Changing Denominations

Wow! I had made it through my SARS scare unscathed and could now fully concentrate on my new job. There is a congregation of the Church of the Nazarene in Saskatoon. My good friend Doug Cooney had returned from Manchester and had accepted the assignment to serve as pastor in the Louise Street Community Church. Like many Nazarene churches, it was small and had few people who weren’t retired. Because of my job, I wasn’t able to regularly attend worship services. This was to my liking. I still had some healing to do. Two to three Sundays each month I would be on the road, preaching in churches across the province of Saskatchewan. One winter Sunday, when I was away from home, Iona made the cross-city drive to church. On a slippery street, she was hit by another automobile. She wasn’t at fault. No one was hurt and the only damage was a slightly dented front fender. She was shaken and didn’t feel like completing the trip and drove back home. West Portal Mennonite Brethren church was walking distance from our home. So that’s where she went to worship. The first person she saw was Erma Barkman, the wife of the senior pastor. Iona told her that she had come to West Portal by accident. I had preached there once or twice as part of my job, so I knew a few of the people. A relationship with the church was beginning.

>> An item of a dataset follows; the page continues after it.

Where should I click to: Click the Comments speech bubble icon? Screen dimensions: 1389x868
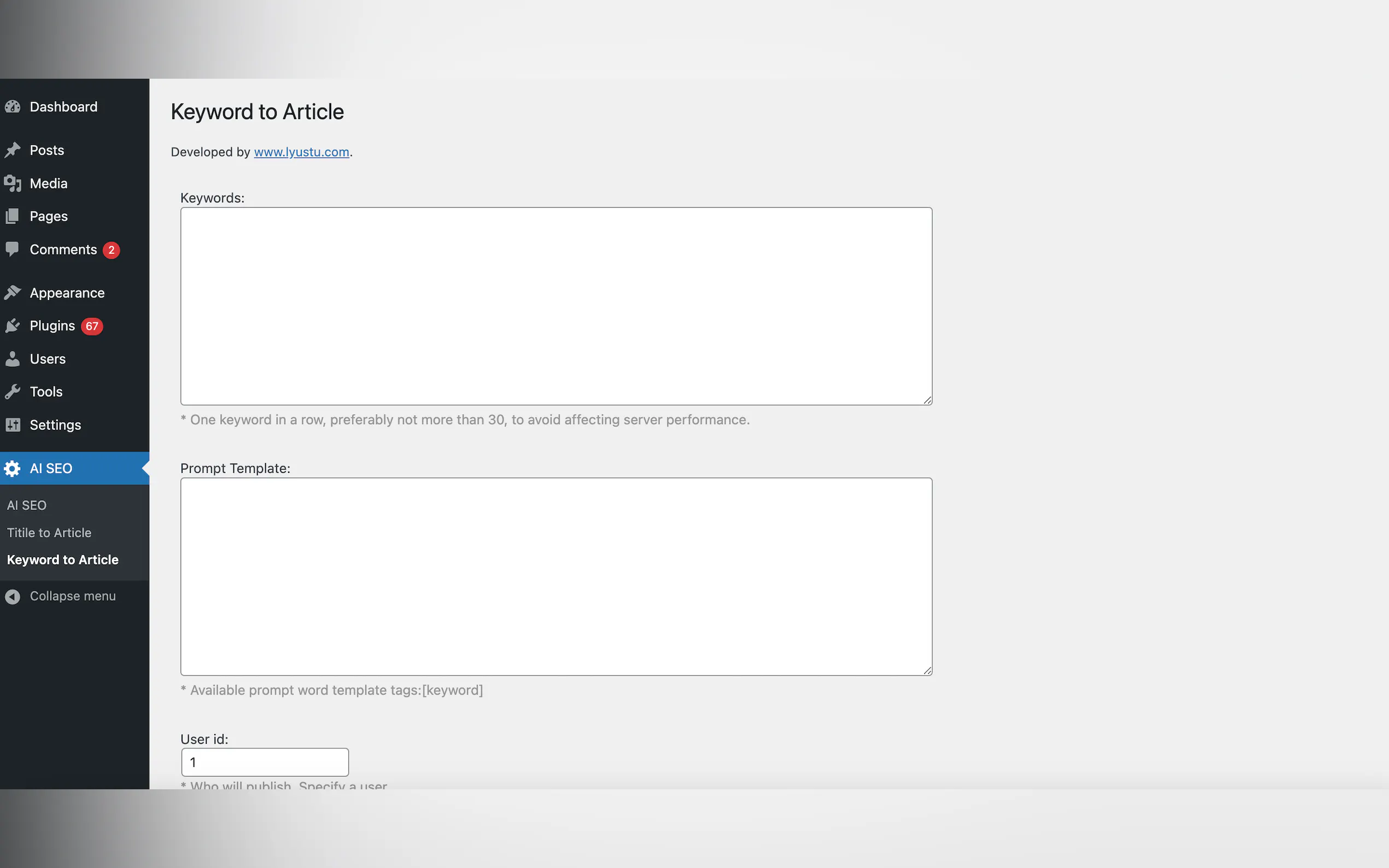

My friend Doug Cooney had resigned from the pastorate and had taken a position as a chaplain with the Royal University Hospital. He was no longer my pastor. We began to think about formally and officially becoming part of the West Portal congregation. I had pastored in Nazarene churches for almost 20 years and breaking that relationship would be very difficult. I loved the denomination. I felt that I was ethically aligned with the Mennonite Brethren especially in the area of non-violent resistance. I began a journey of changing denominational affiliations. I asked the area minister for the MBs if they would consider accepting and recognizing my credentials even if I had no intention of ever pastoring again. He said they would, but could I leave the only denomination in which I had ever served? Yes, I thought I could.

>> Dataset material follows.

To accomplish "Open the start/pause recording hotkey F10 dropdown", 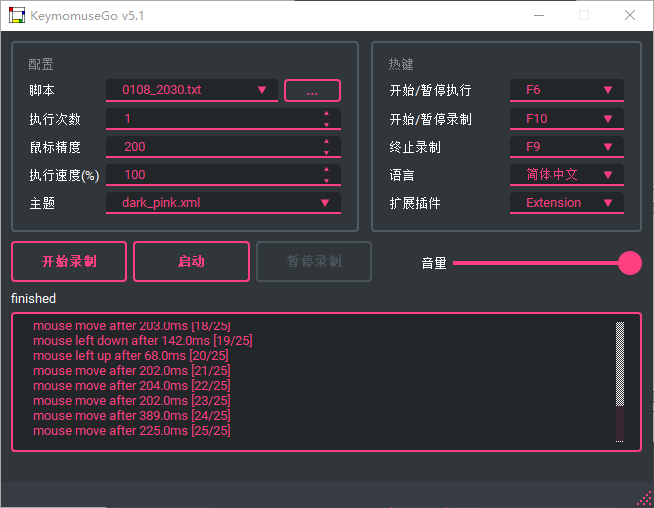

I was going to Calgary for one last meeting of a committee on which I served. I was planning to have a private conversation with our District Superintendent to let him know I was leaving the denomination. I sat in a meeting and looked around the room at men and women that I had served with for so long, and I just couldn’t do it. I left the meeting still a member of the Church of the Nazarene. I was a Nazarene pastor that was serving a para-church organization and attending a Mennonite Brethren congregation. I just couldn’t continue with these diverse commitments. I finally decided I had to formally dissolve my relationship with the Church of the Nazarene.

I notified the district office and was told that my credentials would be filed with the international headquarters in Kansas City. Filing credentials is different than surrendering them. Credentials are surrendered when a pastor, because of an indiscretion has had his credentials removed. I could still resurrect my credentials as an ordained elder in the Church of the Nazarene, if I wanted to. I met with a credentialling committee of the Mennonite Brethren and began the process of having my credentials recognized.

I was asked a question that was very important – why did I want my credentials recognized, why had I wanted to be ordained? Couldn’t I just as easily serve without being credentialed. The answer I gave this committee is still one I believe very strongly. I believe I needed an outside entity to acknowledge the call I believe that God had placed on my life to serve in vocational ministry. I don’t trust myself to be objective. Did God indeed call me to full-time ministry, or was that just a figment of my imagination. My credentials were recognized, and I was now a Mennonite Brethren. So, what exactly was I? Was I now a Mennzarene or a Nazanite? Iona and I formally joined West Portal and I was learning how to keep the Son in my eyes in a new setting.

3 thoughts on “Changing Denominations

  1. erinpatreyahoocom

    The Apostles didn’t need anyone to tell them they were disciples of Christ, just Jesus (and the Holy Spirit to guide them. I understand your need for confirmation though. Your journey is very interesting.